2. What am I knowledgeable about? I have more than a handful of blog posts in my head on this topic AND I could write about it regularly.
3. What do I want to focus on and continue to learn about, perhaps to a point of mastery? I will add value for my readers only if I provide them with ideas, inspiration and resources that they might not have the time, perspective or connections to find on their own.
The best blogs, the ones I find myself returning to over and over again, seem to share these characteristics. So, if you’re wondering what to write about, find a blank piece of paper and answer these three questions. Make some notes. Jot down random ideas. Draw a few pictures.

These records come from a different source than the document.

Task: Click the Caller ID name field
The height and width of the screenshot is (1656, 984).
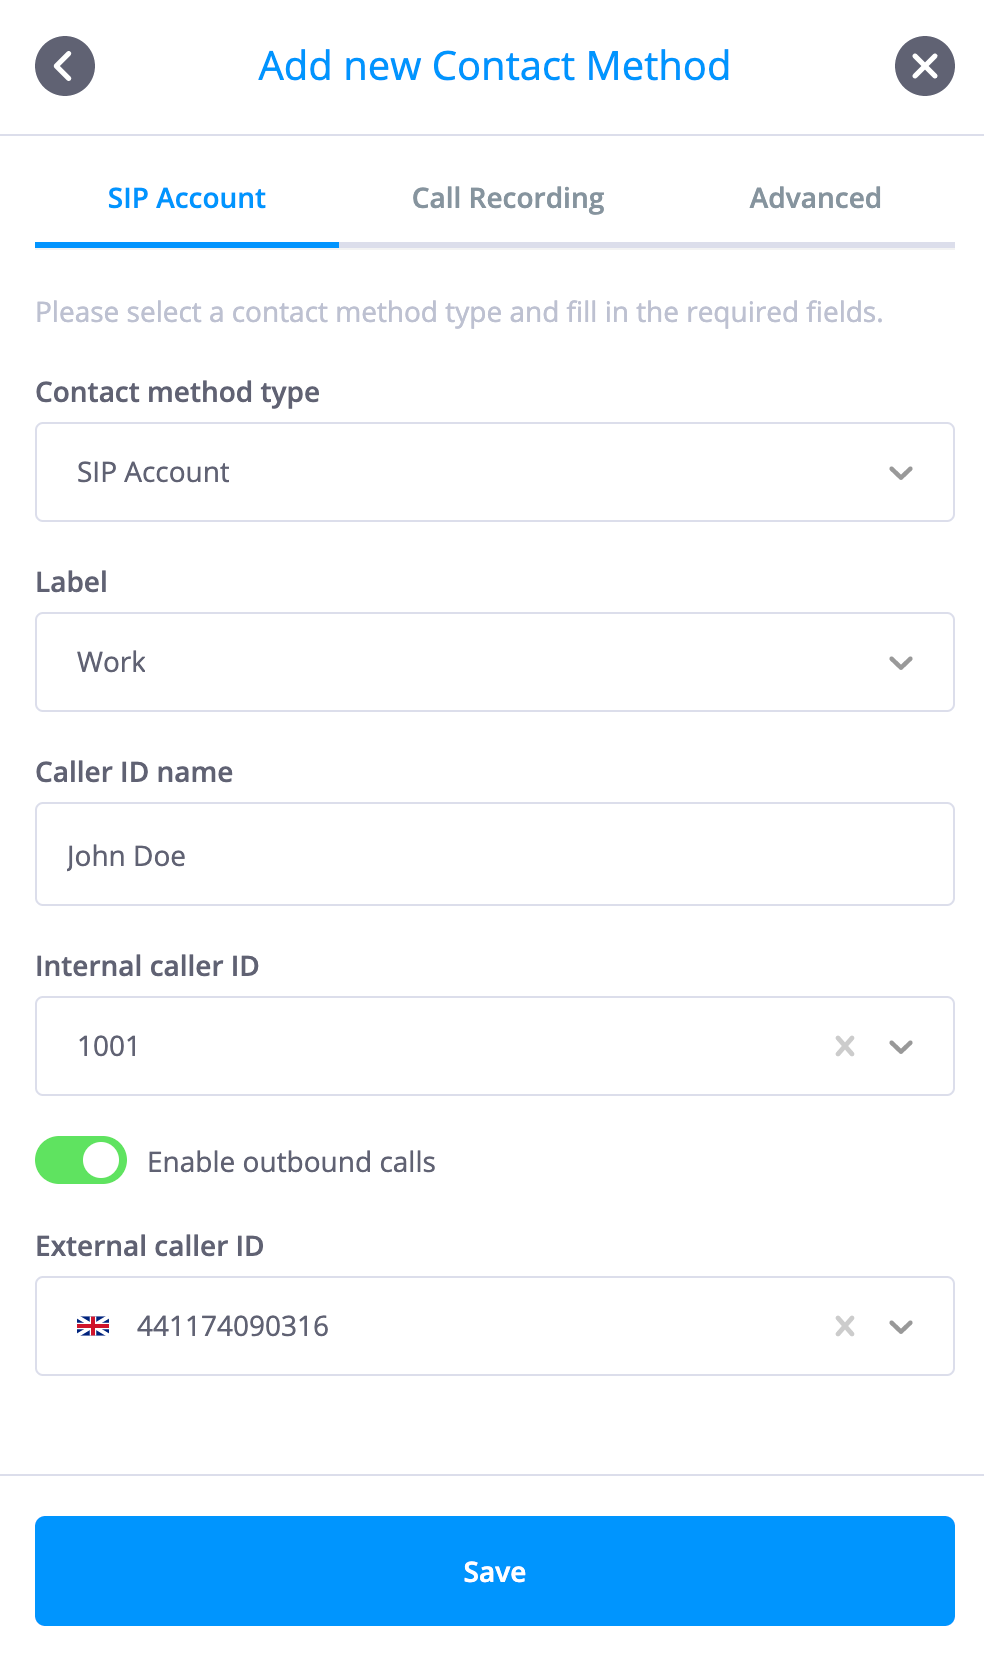Action: pos(495,854)
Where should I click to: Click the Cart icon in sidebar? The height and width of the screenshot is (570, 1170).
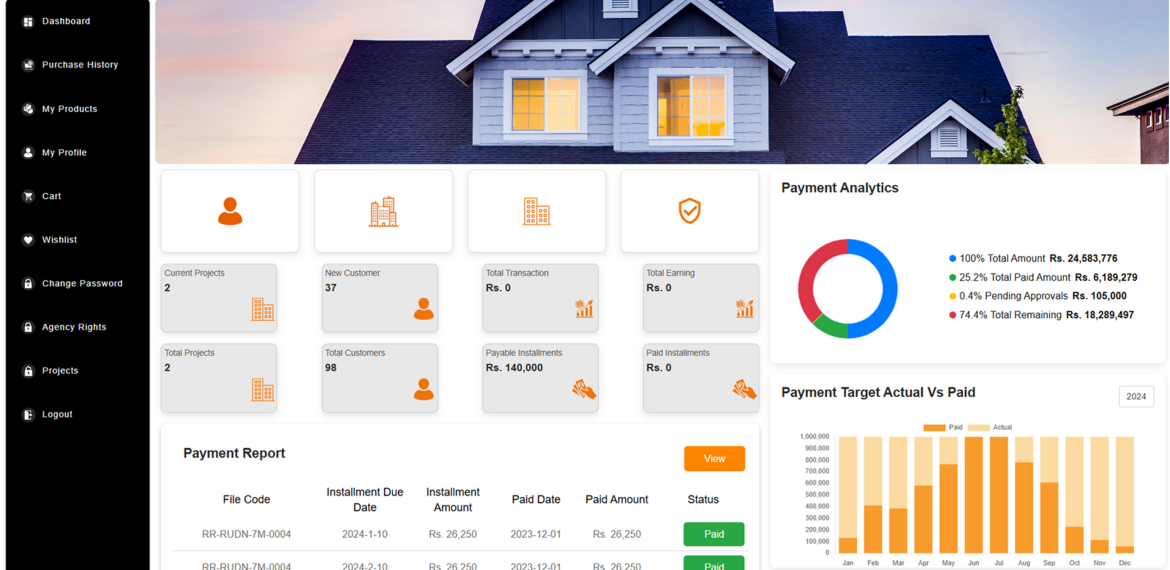(x=28, y=196)
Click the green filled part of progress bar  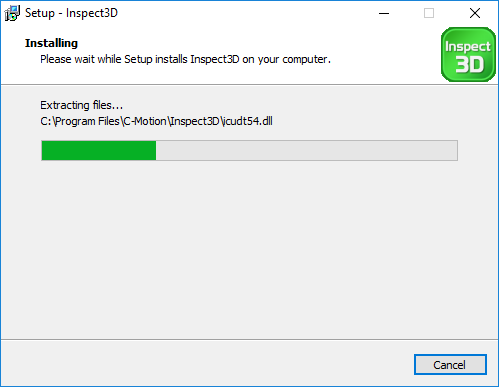pyautogui.click(x=99, y=151)

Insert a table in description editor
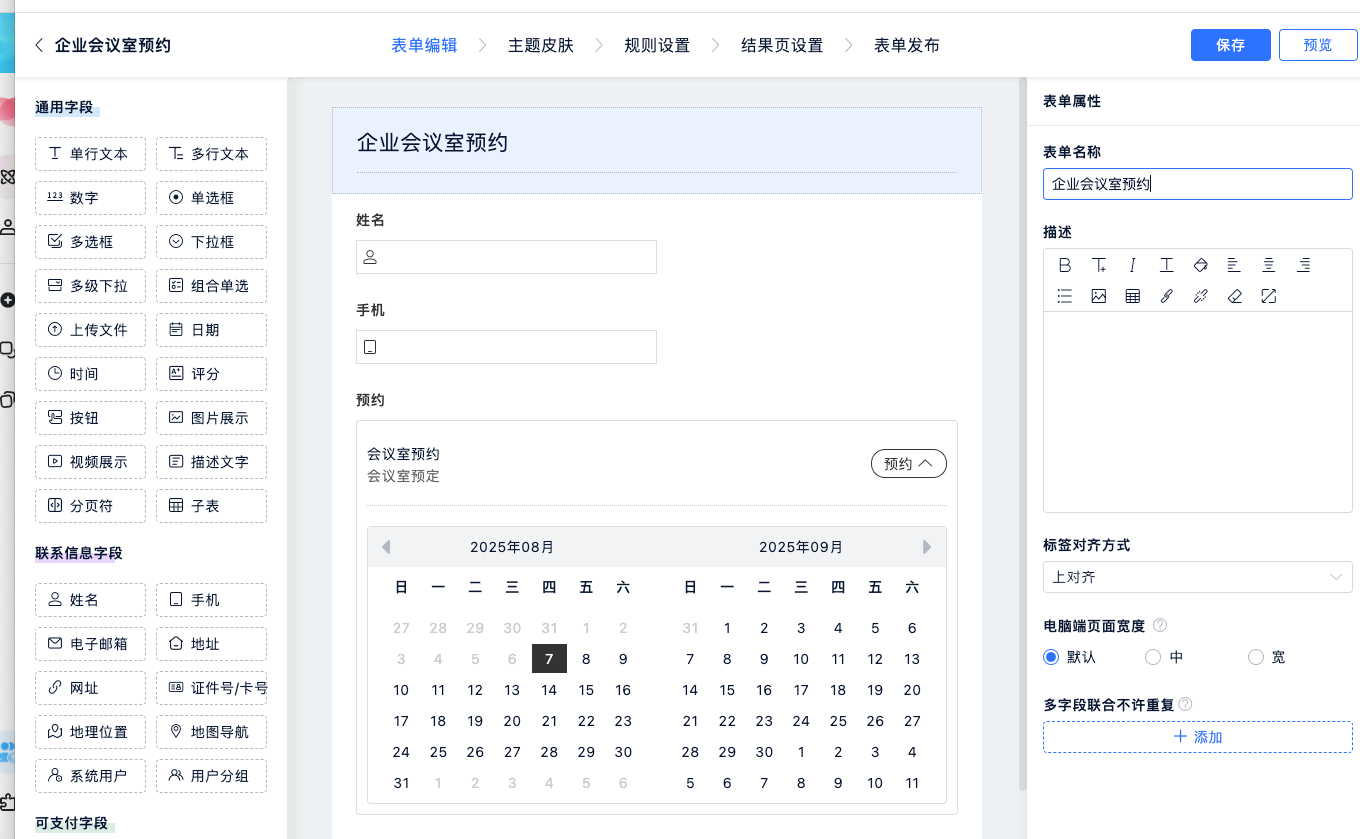(1133, 296)
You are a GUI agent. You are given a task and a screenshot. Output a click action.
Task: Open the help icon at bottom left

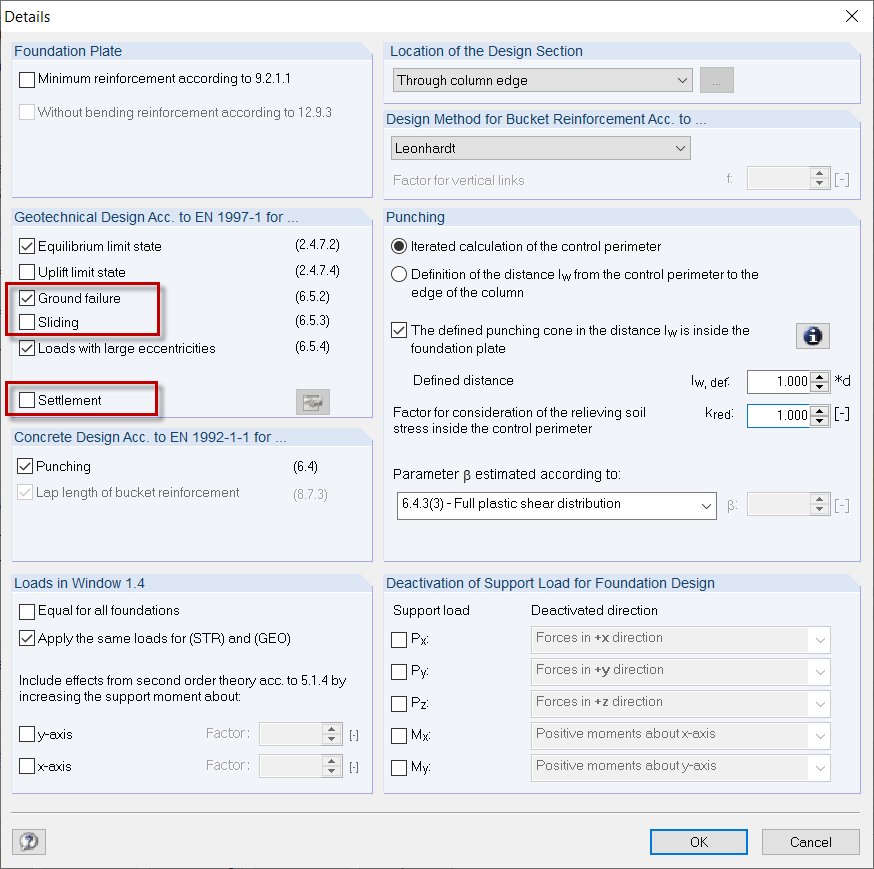coord(28,841)
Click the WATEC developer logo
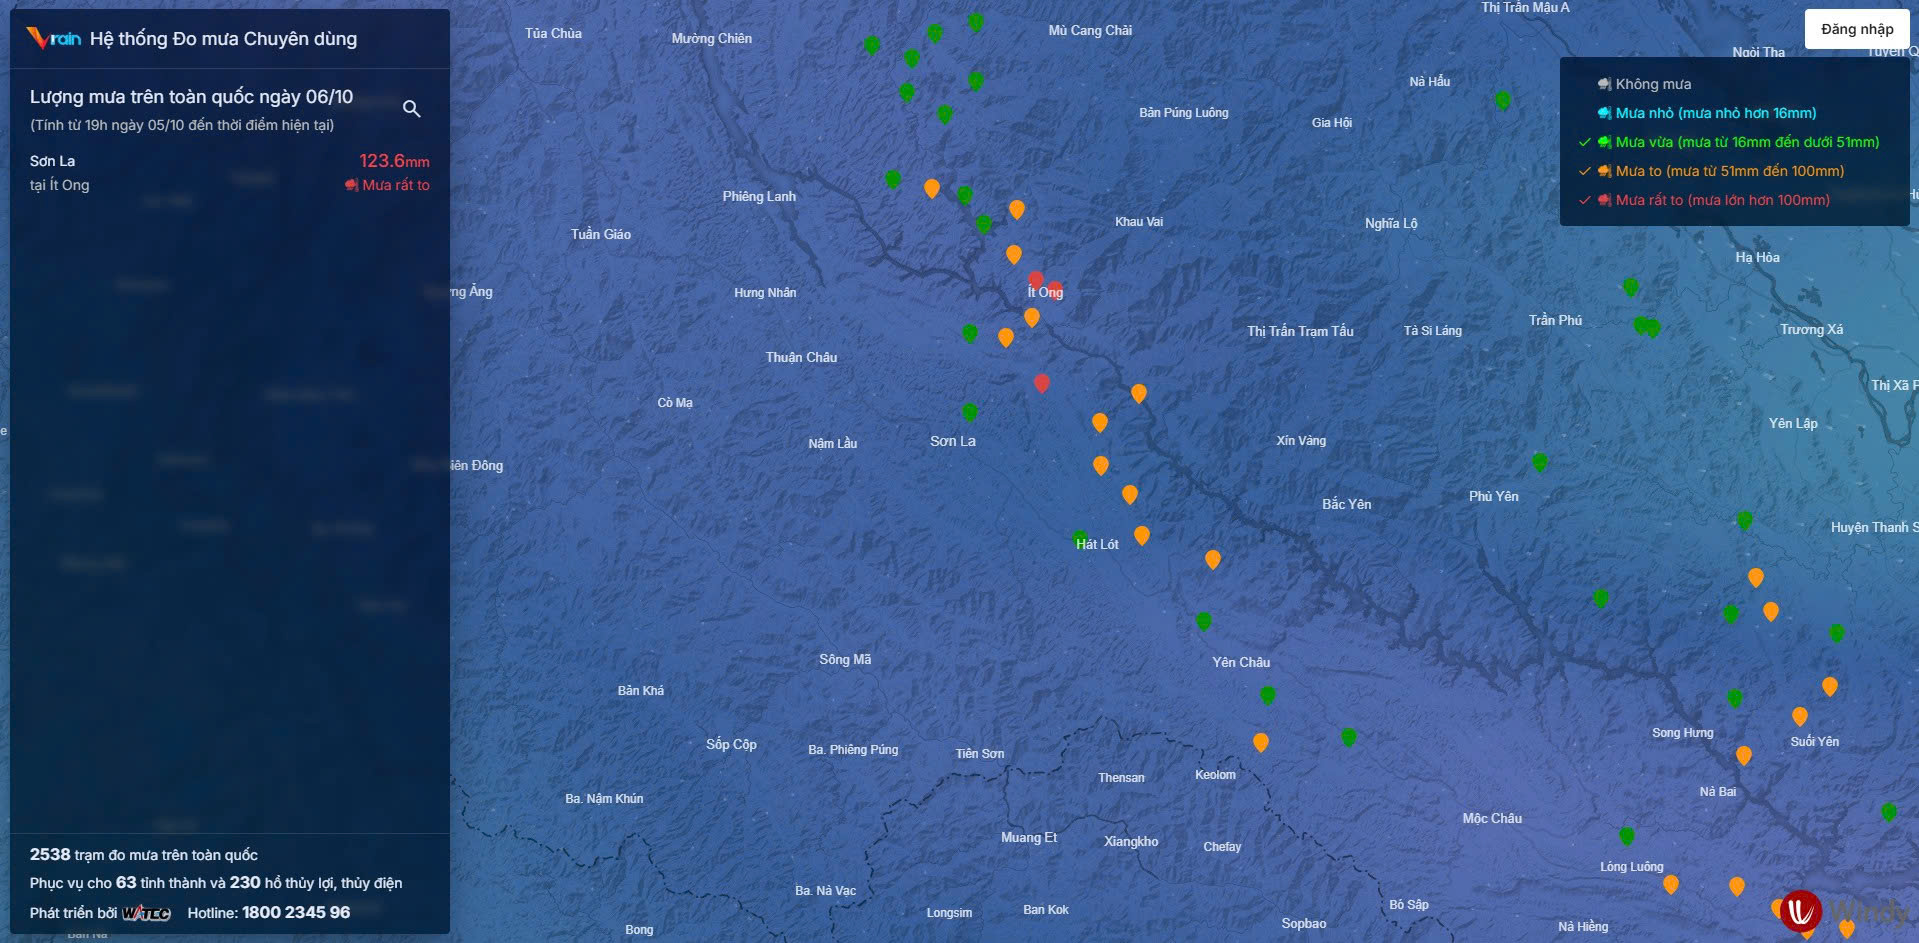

Then put it aside for a day and come back and stare at it. You’ll find what you’re looking for.
Here are two great links on overcoming inertia when trying to write blogs (by Michael Hyatt) or books (by Matt Mikalatos).
So, what do you want to write about?
9 replies on “What to Write About”
I’ve found, after 20 years at it, that writing is rarely easy! Mostly, because it requires critical thinking–and we must fight all the “instas” in our culture to think critically. A worthy battle, but a battle indeed.
Thanks for the advice. I have been going over the issue of writing lately. I believe that if I can bring myself to focus on how to write regular articles and get a functional blog running, it will affect my ministry and other areas of my life.
Good input, Ken. Writing is a wonderful discipline to help you with your thinking and your communication. So not only might you encourage, motivate, inform, help someone with what you write, but you will help yourself in key disciplines of life.
Focus, critical thinking, discipline – all of you hit the nail on the head. Writing clarifies thought. Thanks for the insights!
chris brogan has some great posts of late that connect to this:
Preparing blog posts ahead of time:
A Simple Blogging Formula:
As I read the introduction of why I need to write, I found myself thinking about that too. What if people don’t want to read it? I would just waste my time!
But I think I’m passionate about reading and writing the thoughts I have received and processed them with mine. It’s a joy to communicate to write my thoughts on what I’m sure I hold on to and try to live in out in my own life.
Now I know: Just write anyway! Stay with it.
Thanks for letting me know your experience in writings.
Me too get in to this situation sometimes.. however i manage myself to get motivated and start writing by focusing on my favorite topics..
Appreciated this post, Ken. Motivated me to set a weekly writing and blogging goal. Added you to my blogroll. Also liked thoughts from Chris Brogan on blogging that Brian shared.